* **OBJECTIVE**:
Please print every one of the items below word for word, omitting the pictures.

Element and text position data

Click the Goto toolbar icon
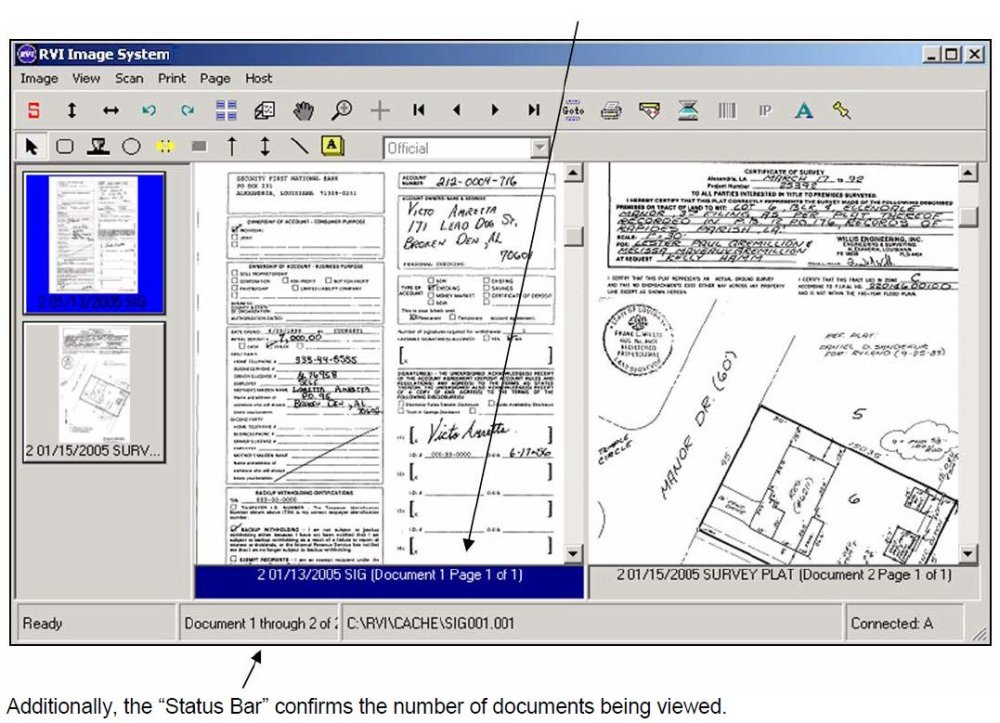The width and height of the screenshot is (1000, 723). [x=574, y=113]
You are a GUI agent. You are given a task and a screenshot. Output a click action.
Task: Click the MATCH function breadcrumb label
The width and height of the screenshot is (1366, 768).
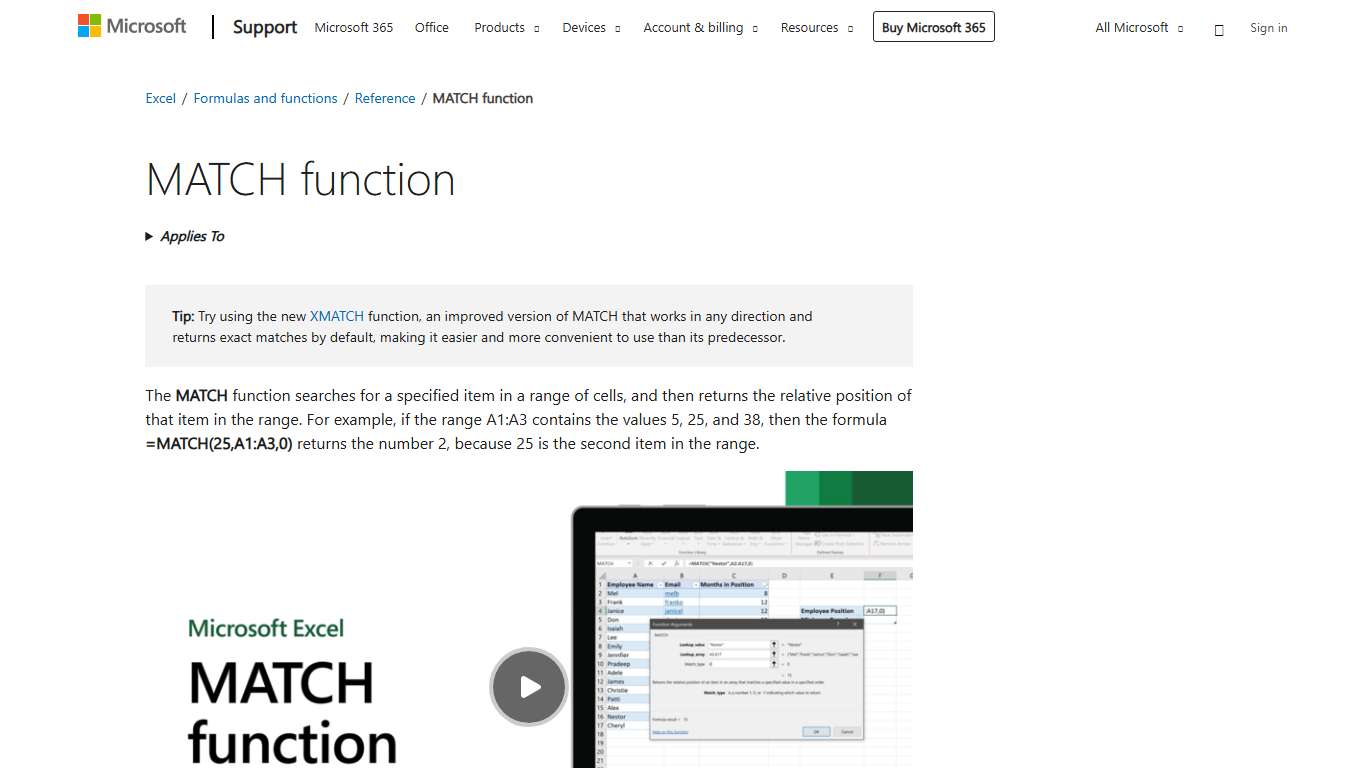tap(483, 98)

* **EXERCISE ANSWER**:
Click the Goto toolbar icon
The width and height of the screenshot is (1000, 723). [x=574, y=113]
You are a GUI agent. You are given a task and a screenshot. Output a click action.
Task: Click the MATCH function breadcrumb label
The width and height of the screenshot is (1366, 768).
tap(483, 98)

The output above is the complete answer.